Task goal:
Please show every line of the records below that contains the word "dimensions".

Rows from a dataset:
------------------------------------------------

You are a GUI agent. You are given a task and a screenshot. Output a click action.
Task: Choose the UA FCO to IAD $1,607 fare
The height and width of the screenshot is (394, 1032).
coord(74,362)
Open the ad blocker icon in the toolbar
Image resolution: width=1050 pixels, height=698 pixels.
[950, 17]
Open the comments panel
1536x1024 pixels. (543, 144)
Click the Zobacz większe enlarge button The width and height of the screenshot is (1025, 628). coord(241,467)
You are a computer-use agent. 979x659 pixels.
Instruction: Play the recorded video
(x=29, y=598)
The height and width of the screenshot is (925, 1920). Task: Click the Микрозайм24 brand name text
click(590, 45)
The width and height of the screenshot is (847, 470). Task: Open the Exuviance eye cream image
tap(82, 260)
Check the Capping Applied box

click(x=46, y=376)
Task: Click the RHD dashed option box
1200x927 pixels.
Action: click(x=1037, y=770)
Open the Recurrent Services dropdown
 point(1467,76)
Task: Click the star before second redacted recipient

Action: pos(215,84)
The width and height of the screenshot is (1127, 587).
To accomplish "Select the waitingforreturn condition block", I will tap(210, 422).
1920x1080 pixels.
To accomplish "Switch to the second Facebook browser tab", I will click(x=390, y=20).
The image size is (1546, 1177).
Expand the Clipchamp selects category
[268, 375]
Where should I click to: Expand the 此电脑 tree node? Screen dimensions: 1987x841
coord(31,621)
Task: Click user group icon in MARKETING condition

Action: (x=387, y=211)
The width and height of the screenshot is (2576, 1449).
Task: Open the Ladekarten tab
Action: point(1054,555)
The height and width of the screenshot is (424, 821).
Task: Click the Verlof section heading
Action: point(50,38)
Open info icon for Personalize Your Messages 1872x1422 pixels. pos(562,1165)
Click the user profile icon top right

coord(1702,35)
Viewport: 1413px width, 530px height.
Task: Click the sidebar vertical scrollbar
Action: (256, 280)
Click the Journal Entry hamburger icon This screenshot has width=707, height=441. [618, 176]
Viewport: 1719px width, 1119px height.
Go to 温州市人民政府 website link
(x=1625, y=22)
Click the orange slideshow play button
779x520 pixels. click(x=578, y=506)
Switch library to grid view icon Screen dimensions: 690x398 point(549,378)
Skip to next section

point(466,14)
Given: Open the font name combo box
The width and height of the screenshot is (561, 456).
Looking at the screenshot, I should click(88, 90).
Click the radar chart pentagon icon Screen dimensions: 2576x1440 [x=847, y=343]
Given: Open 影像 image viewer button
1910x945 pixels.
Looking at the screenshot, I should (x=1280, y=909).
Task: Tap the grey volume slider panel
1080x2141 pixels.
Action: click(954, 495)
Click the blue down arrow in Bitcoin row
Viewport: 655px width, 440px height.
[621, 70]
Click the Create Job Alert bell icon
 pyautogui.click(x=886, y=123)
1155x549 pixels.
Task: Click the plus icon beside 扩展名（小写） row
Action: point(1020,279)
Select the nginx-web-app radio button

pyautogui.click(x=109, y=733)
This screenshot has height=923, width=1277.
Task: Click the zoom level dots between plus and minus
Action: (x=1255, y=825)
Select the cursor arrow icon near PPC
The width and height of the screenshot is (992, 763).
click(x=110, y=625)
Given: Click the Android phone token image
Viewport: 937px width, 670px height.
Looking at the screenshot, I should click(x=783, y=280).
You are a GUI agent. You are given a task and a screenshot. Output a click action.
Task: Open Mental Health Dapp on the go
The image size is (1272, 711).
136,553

------------------------------------------------

Reply to the exercise:
Where should I click to: Expand the 此电脑 tree node? Screen dimensions: 1987x841
Switch library to grid view icon Screen dimensions: 690x398 point(549,378)
Click the radar chart pentagon icon Screen dimensions: 2576x1440 [x=847, y=343]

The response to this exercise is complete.